A Case of Prolonged Interictal ECT-Induced Delirium

To the Editor: We present the case of a 74-year-old Caucasian man who developed severe and prolonged interictal ECT-induced delirium after being treated with ECT for worsening depression. His CT scan findings revealed evidence of chronic bilateral basal ganglia infarcts. Our case supports evidence that basal ganglia lesions have been implicated as one of the risk factors for ECT-induced delirium.

We emphasize careful consideration for ECT with close monitoring of interictal delirium symptoms in these patients. More research is warranted to understand the pathophysiology and treatment of severe and prolonged ECT-induced delirium due to limited current evidence.

Case Report

A 74-year-old man was admitted to a medical psychiatry unit for evaluation of a 1-month history of worsening symptoms of anxiety, depression without suicidal ideation or psychosis, and cognitive changes—short-term memory loss and inability to manage finances—thought primarily to be due to his worsening depression. Mini-Mental State Examination score was 24/30 without clinical evidence of delirium prior to or at the time of admission. This was his first psychiatric hospitalization after a decade of outpatient treatment for anxiety and depression, with multiple failed trials of antidepressants. Head CT scan revealed small vessel ischemic cerebrovascular disease and silent bilateral chronic basal ganglia lacunar infarcts. He had previously experienced delirium related to morphine use after knee surgery in 2006.

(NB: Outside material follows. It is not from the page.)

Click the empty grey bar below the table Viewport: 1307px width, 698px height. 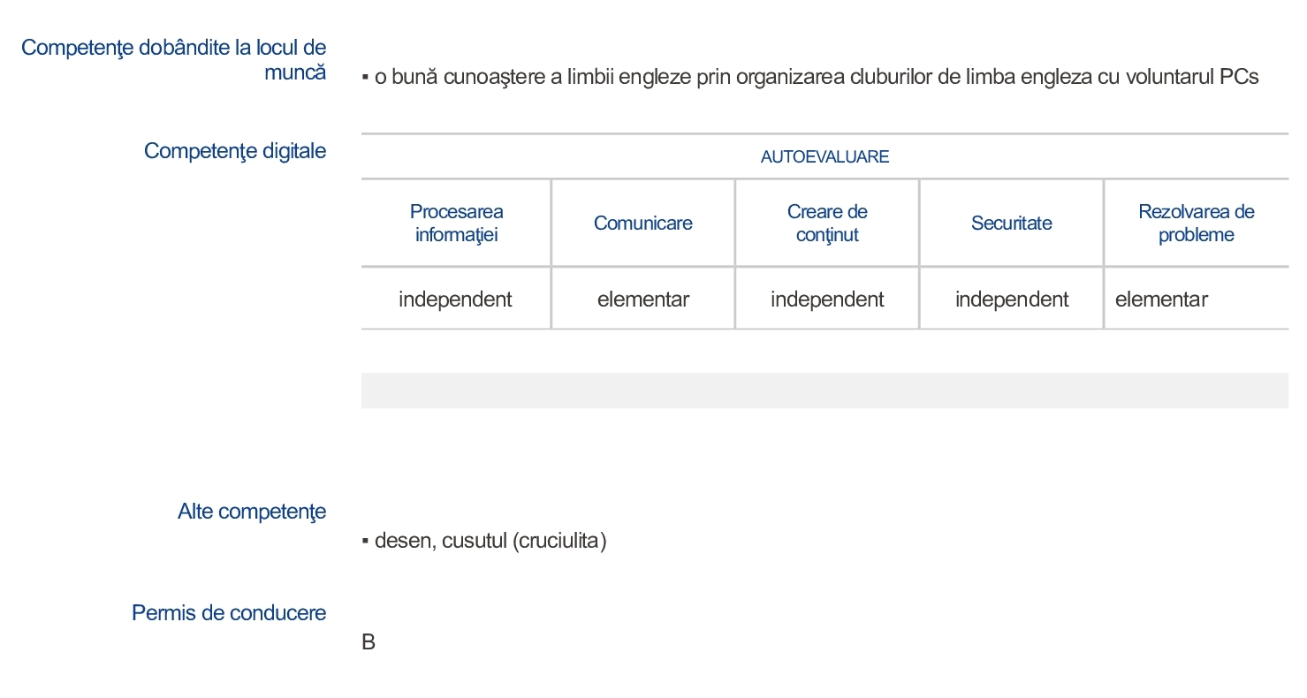(824, 391)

Right unilateral brief pulse ECT was initiated using Thymatron IV system thrice weekly with 100% stimulation doses. All psychotropic medications were tapered to discontinuation except olanzapine, 2.5 mg at bedtime. After his third treatment, he abruptly developed symptoms of disorientation, agitation, wandering, inattention, and visual hallucinations. ECT was immediately discontinued.

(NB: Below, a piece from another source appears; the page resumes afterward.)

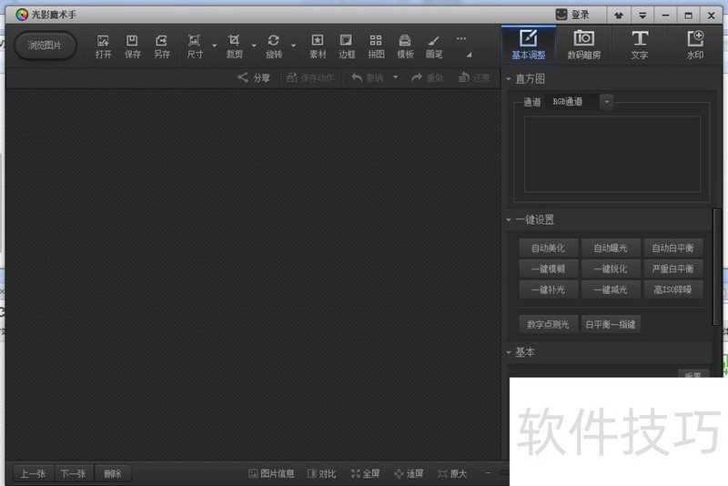Select the 边框 border tool

(347, 46)
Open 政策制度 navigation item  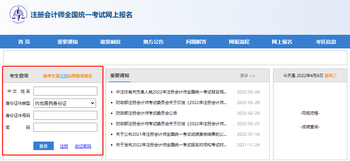tap(110, 42)
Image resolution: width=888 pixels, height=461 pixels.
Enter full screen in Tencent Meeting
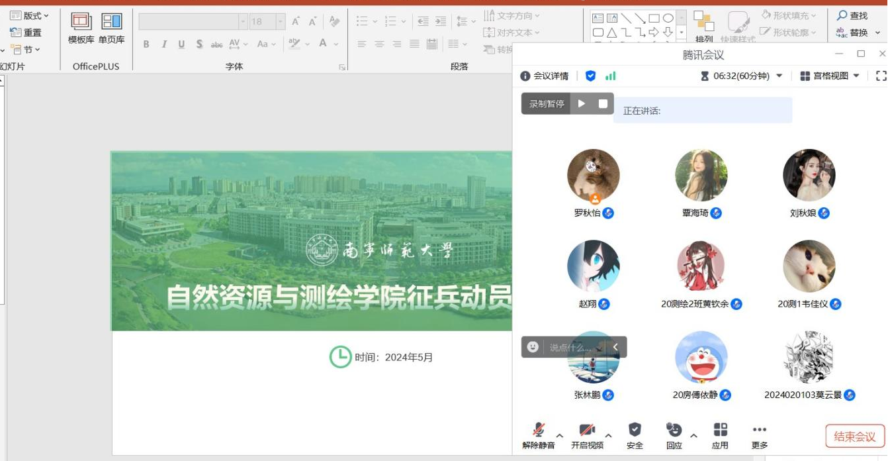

Thorough medical workup for underlying causes of delirium was negative except for “few gram positive bacilli” on urinalysis, thought most likely a contaminant as repeat urine cultures were unremarkable. EEG revealed generalized slowing with no epileptiform activity. A head MRI revealed no acute cerebrovascular changes.

Trials of increased olanzapine and risperidone were unsuccessful. Quetiapine resulted in partial resolution of delirium symptoms over 3 weeks with less frequent episodes of confusion, but persistence of periodic visual hallucinations. Venlafaxine was reintroduced with noticeable mood improvement. He was discharged to home with outpatient follow-up for resolving delirium and depression, though the episodes of confusion continued for several months after ECT was abandoned.

Discussion

Interictal ECT-induced delirium develops during a course of ECT and persists on days that ECT is not delivered. Risk factors include advancing age, Parkinson’s disease, Alzheimer’s disease, one or more cardiovascular risk factors, and preexisting structural changes in the caudate nucleus on brain scans. 1

Basal ganglia and subcortical white matter lesions—as our patient exhibited—may predispose to the development of interictal delirium during a course of ECT. 2 Basal ganglia and subcortical white matter have extensive connections with cortical areas known to be important to attentional processes. 3 Perhaps in some patients, lesions of basal ganglia and subcortical white matter disrupt or disconnect these pathways, resulting in an increased vulnerability to disturbances of attention and vigilance, the hallmarks of delirium. 2

Typically, delirium is short-lived, and ECT treatment should be held until the delirium resolves. Use of ultrabrief pulse width ECT may be helpful, 4 and donepezil may mitigate symptoms of severe and prolonged post-ECT delirium. 5

Current literature is essentially silent as to management of prolonged ECT-induced delirium. Further research is needed to rectify our limited understanding of pathophysiology and management of prolonged ECT-induced delirium to prevent and treat this complication in patients at risk.